Director Tate Taylor (another native Southerner) gets the details right in the look and feel of the times, due in no small part to the movie’s on-location filming in and around Jackson, Miss., where Stockett’s story was based—and where both the writer and the director grew up. It’s obvious this story springs from a place, geographically as well as emotionally, that the people telling it know well.
The plot revolves around Skeeter (Emma Stone), an aspiring journalist back home after college graduation, who wants to interview two local black maids, Abilene (Viola Davis) and Minnie (Octavia Spencer), about what it’s like to be “the help” for the town’s well-heeled white women.

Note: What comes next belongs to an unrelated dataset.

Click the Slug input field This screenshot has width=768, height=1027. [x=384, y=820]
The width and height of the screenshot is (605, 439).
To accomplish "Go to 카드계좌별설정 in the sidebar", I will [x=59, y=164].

As you might expect, Skeeter’s project stirs things up on both sides of the town’s well-defined racial dividing line.
Viola Davis gives an Oscar-worthy performance as the long-suffering Abilene, but the rest of the cast is also uniformly sturdy. Bryce Dallas Howard sizzles in every scene in which she appears as Skeeter’s childhood friend, Hilly, who never realizes the toxicity of her deeply engrained racism.
Allison Janney is superb as Skeeter’s cancer-afflicted mother, Charlotte, a regal daughter of the South caught between the region’s culture and the nation’s civil-rights cause for which her daughter’s writing will become an agent of change. Sissy Spacek has a feisty turn as a go-get-’em grandma.
But the movie’s clear audience favorite is Octavia Spencer. As the culinarily gifted Minnie, she gets plenty of zinger lines and launches the movie’s pivotal get-even gag involving a chocolate pie with a disgustingly appropriate surprise ingredient.
Millions of readers who lapped up—and loved—the book may nitpick about what the movie leaves out, tweaks or shortchanges, but it’s hard to believe they’ll depart disappointed. The Help is a robust piece of storytelling, an emotional fountain of fiercely good, fem-centric ensemble acting, and a refreshing change of pace from the summer run of raunchy romantic comedies and bulked-up superheroes.
For a lot of viewers, I suspect, the only “help” they’ll want as the credits roll is for someone to hand them a hankie before the lights come up.